* [YOUR ASSIGNMENT]: Restate the full set of records exactly, word for word.
***** AVAILABLE DATA *****
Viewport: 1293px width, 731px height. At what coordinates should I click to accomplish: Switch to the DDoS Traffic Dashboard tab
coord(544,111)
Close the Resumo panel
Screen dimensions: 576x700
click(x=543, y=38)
*****
* [ANSWER TO THE PROBLEM]:
Viewport: 1293px width, 731px height. At what coordinates should I click to accomplish: Switch to the DDoS Traffic Dashboard tab
coord(544,111)
Close the Resumo panel
Screen dimensions: 576x700
click(x=543, y=38)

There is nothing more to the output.